- [Task list]
1. Reproduce the passage of the OpenCV installation text that begins with the words containing "From the OpenCV" and ends with "is open source!).".
2. Continue the text on installing OpenCV from the point where it stops.

***** Page text

All your computer vision applications will involve the processing of images. This is why OpenCV offers you a data structure to handle images and matrices. It is a powerful data structure with many useful attributes and methods. It also incorporates an advanced memory management model that greatly facilitates the development of applications. The last two recipes of this chapter will teach you how to use this important data structure of OpenCV.
OpenCV is an open source library for developing computer vision applications that can run on multiple platforms, such as Windows, Linux, Mac, Android, and iOS. It can be used in both academic and commercial applications under a BSD license that allows you to freely use, distribute, and adapt it. This recipe will show you how to install the library on your machine.
When you visit the OpenCV official website at http://opencv.org/ , you will find the latest release of the library, the online documentation describing the Application Programming Interface (API), and many other useful resources on OpenCV.
From the OpenCV website, find the latest available downloads and select the one that corresponds to the platform of your choice (Windows, Linux/Mac, or iOS). Once the OpenCV package is downloaded, run the WinZip self-extractor and select the location of your choice. An opencv
directory will be created; it is a good idea to rename it in a way that will show which version you are using (for example, in Windows, your final directory could be C:\opencv-3.2
). This directory will contain a collection of files and directories that constitute the library. Notably, you will find the sources
directory that will contain all the source files (yes, it is open source!).

**********
***** Record extracts

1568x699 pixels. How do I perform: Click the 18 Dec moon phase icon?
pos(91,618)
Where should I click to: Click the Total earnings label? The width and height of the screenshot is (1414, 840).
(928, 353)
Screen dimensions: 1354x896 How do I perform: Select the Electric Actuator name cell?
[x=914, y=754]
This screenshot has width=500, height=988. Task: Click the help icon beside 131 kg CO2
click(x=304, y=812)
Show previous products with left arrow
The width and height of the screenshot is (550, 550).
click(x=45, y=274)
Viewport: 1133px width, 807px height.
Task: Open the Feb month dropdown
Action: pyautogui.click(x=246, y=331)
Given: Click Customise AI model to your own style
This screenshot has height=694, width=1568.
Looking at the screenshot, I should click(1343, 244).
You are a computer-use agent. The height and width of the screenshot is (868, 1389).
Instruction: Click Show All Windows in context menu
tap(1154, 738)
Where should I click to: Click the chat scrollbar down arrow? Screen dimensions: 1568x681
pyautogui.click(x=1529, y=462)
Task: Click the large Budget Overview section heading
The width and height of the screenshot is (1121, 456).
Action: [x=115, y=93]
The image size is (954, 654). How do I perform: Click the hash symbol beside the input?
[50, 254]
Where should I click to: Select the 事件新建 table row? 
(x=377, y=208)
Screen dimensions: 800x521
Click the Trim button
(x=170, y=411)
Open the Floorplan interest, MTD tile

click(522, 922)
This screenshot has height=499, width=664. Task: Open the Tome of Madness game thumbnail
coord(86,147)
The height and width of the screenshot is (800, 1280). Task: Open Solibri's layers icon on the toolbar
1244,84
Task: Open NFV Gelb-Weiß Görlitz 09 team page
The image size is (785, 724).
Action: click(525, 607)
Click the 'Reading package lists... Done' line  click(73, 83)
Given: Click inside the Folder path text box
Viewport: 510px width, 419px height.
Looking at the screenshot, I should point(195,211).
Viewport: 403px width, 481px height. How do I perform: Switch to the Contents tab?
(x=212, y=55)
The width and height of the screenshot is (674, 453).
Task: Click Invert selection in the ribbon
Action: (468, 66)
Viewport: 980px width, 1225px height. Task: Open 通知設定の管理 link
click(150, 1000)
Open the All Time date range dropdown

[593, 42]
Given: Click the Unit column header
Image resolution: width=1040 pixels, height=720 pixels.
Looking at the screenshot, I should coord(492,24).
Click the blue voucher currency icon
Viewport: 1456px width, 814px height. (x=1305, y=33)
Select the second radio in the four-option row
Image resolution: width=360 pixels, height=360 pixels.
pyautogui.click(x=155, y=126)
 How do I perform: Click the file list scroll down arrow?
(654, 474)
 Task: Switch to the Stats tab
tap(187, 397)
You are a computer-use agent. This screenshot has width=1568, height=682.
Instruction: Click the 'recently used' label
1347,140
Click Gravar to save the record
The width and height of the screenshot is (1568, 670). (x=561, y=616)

**********

- [Answers provided]
1.
From the OpenCV website, find the latest available downloads and select the one that corresponds to the platform of your choice (Windows, Linux/Mac, or iOS). Once the OpenCV package is downloaded, run the WinZip self-extractor and select the location of your choice. An opencv
directory will be created; it is a good idea to rename it in a way that will show which version you are using (for example, in Windows, your final directory could be C:\opencv-3.2
). This directory will contain a collection of files and directories that constitute the library. Notably, you will find the sources
directory that will contain all the source files (yes, it is open source!).

2.
In order to complete the installation of the library and have it ready for use, you need to take an important step: generate the binary files of the library for the environment of your choice. This is indeed the point where you have to make a decision on the target platform you wish to use to create your OpenCV applications. Which operating system do you prefer to use? Which compiler should you select? Which version? 32-bit or 64-bit? As you can see, there are many possible options, and this is why you have to build the library that fits your needs.
The Integrated Development Environment (IDE) you will use in your project development will also guide you to make these choices. Note that the library package also comes with precompiled binaries that you can directly use if they correspond to your situation (check the build
directory adjacent to the sources
directory). If one of the precompiled binaries satisfies your requirements, then you are ready to go.
One important remark, however. Since version 3, OpenCV has been split into two major components. The first one is the main OpenCV source repository that includes the mature algorithms. This is the one you have downloaded. A separate contribution repository also exists, and it contains the new computer vision algorithm, recently added by the OpenCV contributors. If your plan is to use only the core functions of OpenCV, you do not need the contrib
package. But if you want to play with the latest state-of-the-art algorithms, then there is a good chance that you will need this extra module. As a matter of fact, this cookbook will show you how to use several of these advanced algorithms. You therefore need the contrib
modules to follow the recipes of this book. So you have to go to
https://github.com/opencv/opencv_contrib
and download OpenCV's extra modules (download the ZIP file). You can unzip the extra modules into the directory of your choice; these modules should be found at opencv_contrib-master/modules
. For simplicity, you can rename this directory as contrib
and copy it directly inside the sources
directory of the main package. Note that you can also pick the extra modules of your choice and only save them; however, you will probably find it easier, at this point, to simply keep everything.
You are now ready to proceed with the installation. To build the OpenCV binaries, it is highly suggested that you use the CMake tool, available at
http://cmake.org
. CMake is another open source software tool designed to control the compilation process of a software system using platform-independent configuration files. It generates the required makefile
or solution
files needed for compiling a software library in your environment. Therefore, you have to download and install CMake. Also see the There's more... section of this recipe for an additional software package, the Visualization Toolkit (VTK), that you may want to install before compiling the library.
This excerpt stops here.